As the shutter opens with a click, switch the toggle three times to spray three bursts of the oxidizing agent onto the imaging site. After imaging, remove the nebulizer assembly and thoroughly rinse the spray nozzle to prevent crystallization of the ammonium cerium nitrate. For subsequent individual organ imaging and quantification, remove the mouse from the instrument and excise the inner organs starting from the open body cavity.
Cut through the hind leg skin to excise muscle tissue samples. If the organ of interest is the liver, kidney or spleen cut the organ in half longitudinally. Then place the organ on a Petri dish or piece of black construction paper.
Image each organ in the same way as the whole animal, rinsing the spray nozzle after each sequence. In this procedure, mice were injected with a ruthenium-based imaging agent and the tissue of interest sprayed with an oxidizer to induce chemiluminescence. The minimum detectable concentration of the imaging agent was determined to be 6.9 picomoles per centimeter squared in these conditions.
Chemiluminescence in white light images of the organs of interest were obtained with a bioluminescence reader. The chemiluminescence signal was predominantly observed in the kidneys following intravenous injection indicating renal elimination of the hydrophilic tris(bypiridine)ruthenium(II)cation. The signal-to-noise ratio of the imaging agent versus PBS alone was 27:1 in the kidneys and 21:1 in the liver.
Mouse popliteal lymph nodes were also evaluated with a subcutaneous injection of a more concentrated solution of the ruthenium-based imaging agent. The lymph nodes containing the imaging agent showed a significantly greater radiance than the lymph nodes containing PBS alone. Once mastered, this technique can be done in two hours if it is properly performed.

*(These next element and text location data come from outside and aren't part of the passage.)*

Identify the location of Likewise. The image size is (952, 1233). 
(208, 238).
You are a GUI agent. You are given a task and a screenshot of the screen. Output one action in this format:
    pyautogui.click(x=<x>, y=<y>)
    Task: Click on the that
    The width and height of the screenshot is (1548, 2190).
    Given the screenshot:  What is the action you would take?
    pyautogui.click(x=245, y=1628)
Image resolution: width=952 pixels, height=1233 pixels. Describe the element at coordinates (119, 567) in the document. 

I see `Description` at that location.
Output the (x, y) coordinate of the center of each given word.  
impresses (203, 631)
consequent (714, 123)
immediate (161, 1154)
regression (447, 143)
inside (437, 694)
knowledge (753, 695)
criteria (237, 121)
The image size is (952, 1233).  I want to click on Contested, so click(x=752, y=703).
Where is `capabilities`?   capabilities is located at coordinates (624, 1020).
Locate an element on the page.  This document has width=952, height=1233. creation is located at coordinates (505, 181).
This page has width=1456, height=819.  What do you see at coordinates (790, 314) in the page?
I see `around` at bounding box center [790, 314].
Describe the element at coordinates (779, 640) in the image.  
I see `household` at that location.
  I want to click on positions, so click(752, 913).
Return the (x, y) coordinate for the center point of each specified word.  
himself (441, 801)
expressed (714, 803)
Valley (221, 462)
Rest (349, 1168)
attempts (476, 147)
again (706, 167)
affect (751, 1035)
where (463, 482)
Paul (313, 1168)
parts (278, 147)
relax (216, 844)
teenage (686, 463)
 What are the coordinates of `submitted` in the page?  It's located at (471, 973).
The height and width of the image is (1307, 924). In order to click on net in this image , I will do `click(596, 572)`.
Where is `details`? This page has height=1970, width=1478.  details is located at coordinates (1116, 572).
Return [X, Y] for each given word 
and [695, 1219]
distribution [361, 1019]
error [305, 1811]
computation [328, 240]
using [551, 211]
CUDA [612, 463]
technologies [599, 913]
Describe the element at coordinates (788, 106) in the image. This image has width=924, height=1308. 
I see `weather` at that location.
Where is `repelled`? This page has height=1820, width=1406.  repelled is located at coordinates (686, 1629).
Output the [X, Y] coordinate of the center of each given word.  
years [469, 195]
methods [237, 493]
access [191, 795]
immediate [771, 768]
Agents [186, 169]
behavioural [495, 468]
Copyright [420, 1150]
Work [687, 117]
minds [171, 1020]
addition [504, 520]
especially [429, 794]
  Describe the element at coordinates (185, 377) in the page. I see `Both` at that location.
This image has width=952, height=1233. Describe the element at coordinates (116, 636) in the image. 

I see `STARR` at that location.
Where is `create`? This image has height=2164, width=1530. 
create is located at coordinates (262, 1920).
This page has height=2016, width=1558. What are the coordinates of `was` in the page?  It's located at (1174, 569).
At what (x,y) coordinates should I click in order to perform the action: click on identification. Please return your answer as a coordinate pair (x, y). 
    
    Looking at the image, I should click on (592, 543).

While attempting this procedure, it's important to remember to exclude ambient light and to avoid contamination with ruthenium tris bpy. After its development, this technique will pave the way for researchers in the field of biomolecular imaging to explore disease states such as cancer in mice. Though this method can provide insight into questions that were not accessible by traditional optical imaging techniques, any question that could be investigated with traditional techniques potentially can be addressed with chemiluminescence.